【6話】ルシアの狙い ※ルシア視点
ラグドア王国の王宮には、ルシアの私室が設けられている。
その部屋にてルシアは、楽し気な笑みを浮かべていた。
「面白いくらいにうまくいったわね」
オフェリアのすべてを奪う――それがルシアの狙いだった。
そのためにルブリオに近づいて、オフェリアを国外追放するようにお願いした。
狙いは見事に成功。
婚約破棄された挙句に国外追放されたことで、オフェリアはすべてを失った。
そして今、そのポジションにはルシアがついている。
「ざまぁみなさい!」
オフェリアのことは、昔からずっと大嫌いだった。
ルシアの生家――リシューム公爵家は由緒ある聖女の家系だ。
この国では、治癒魔法を使うことのできる人間を『聖女』と呼ぶんでいる
リシューム公爵家に生まれてきた人間は治癒魔法を使うことができ、代々聖女と呼ばれてきた。
ルシアもその例に漏れず、治癒魔法を使うことができる。
彼女もまた聖女だった。
しかしその力は、オフェリアには遠く及ばない。
あの力は規格外だ。
ルシアはルブリオに、大天使の加護をさらに強化した大聖女の加護を持っている、と言ったがあれは作り話。
ルブリオを騙すためについた嘘だ。
大聖女の加護なんてものは存在しない。
つまりルシアには、オフェリアのような特別な力はないのだ。
それが昔から、ずっと悔しかった。
貧乏な男爵家の出でありながら、生粋の聖女であるルシアよりも特別な力を持つオフェリアのことが許せなかった。
だから生意気な彼女のすべてを、奪うことにした。
うまくいって、せいせいしている。
ルブリオの婚約者になったのは、オフェリアを国外追放するためだ。
それ以外に意味はない。ルブリオに対しての好意なんて微塵もない。
ルブリオは多少が顔がいいだけのバカだ。
好きになんてなるはずがなかった。
目的を果たした今、ルブリオの役目は終わりだ。
もう彼の婚約者でいる理由はない。
だがルシアは、まだこの生活を続ける気でいた。
「だってこんなに贅沢ができるんですもの」
指につけている高級指輪をうっとりと眺める。
この指輪はルブリオが買ってくれたものだ。
彼はルシアにぞっこん。上目遣いでおねだりをすれば、なんだっても買ってくれる。
好き勝手に贅沢できる今の生活は楽しい。最高だった――たった一つの点を除いて、だが。
ルシアはオフェリアのポジションに成り代わった。
そのせいで、これまでオフェリアがこなしていた仕事をやらなければならなくなってしまったのだ。
これが非常に面倒くさい。
昨日は作業室にこもって、一日中回復薬を作り続けていた。
そのせいで今日はもうクタクタだった。
(あんなことはもうやりたくないわ。
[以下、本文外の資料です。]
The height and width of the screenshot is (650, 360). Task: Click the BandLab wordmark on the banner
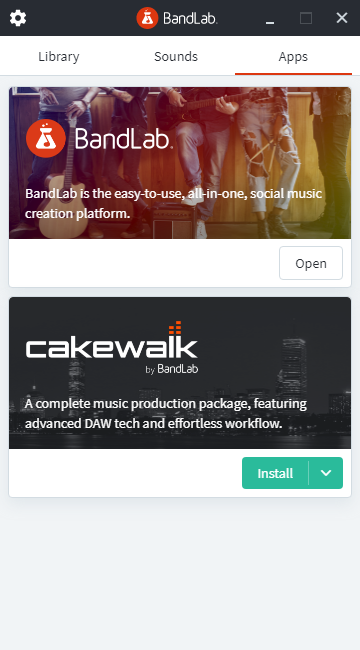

バカ王子に相談して、どうにかしてもらいましょう)
ルブリオはなんでも言うことを聞いてくれる。
それっぽい理由を言えば、仕事を免除してくれるだろう。
「失礼します」
白いローブを着た男性が部屋に入ってきた。
ラグドア王国に仕えている神官長だ。
「ルシア様、防御結界を貼ってください。オフェリア様が前回貼ったときから、そろそろ五年が経ちます」
防御結界というのは、国内を守るバリアのようなものだ。
これがあると、邪悪な心を持った魔物が国に入ってこられなくなる。
しかしこの防御結界というのは、一度貼ればずっと効果が続くというものではない。
五年で効果が切れてしまう。
だから五年ごとに、結界を貼り直さなくてはならないのだ。
「それも私の仕事なの? 私今、とっても疲れているのよ。聖女は他にもいるじゃない。そいつらにやらせたら?」
「結界を貼ることができるのは、大天使の加護を持つオフェリア様だけでした。聖女にはその力がありません。そしてオフェリア様がいなくなった今結界を貼れるのは、大聖女の加護を持つルシア様だけなのです」
「……わかったわ。後でやっておくわよ」
そう言うも、やる気なんてさらさらない。
というかそもそも、ただの聖女でしかないルシアには結界を貼ることができない。
今のはこの生活を続けるための演技。形だけの返事だ。
「よろしくお願いします」
神官は部屋を出ていった。
ルシアはベッドに仰向けになって倒れ込む。
「疲れたわ」
ため息をついて、ギュッと目をつぶった。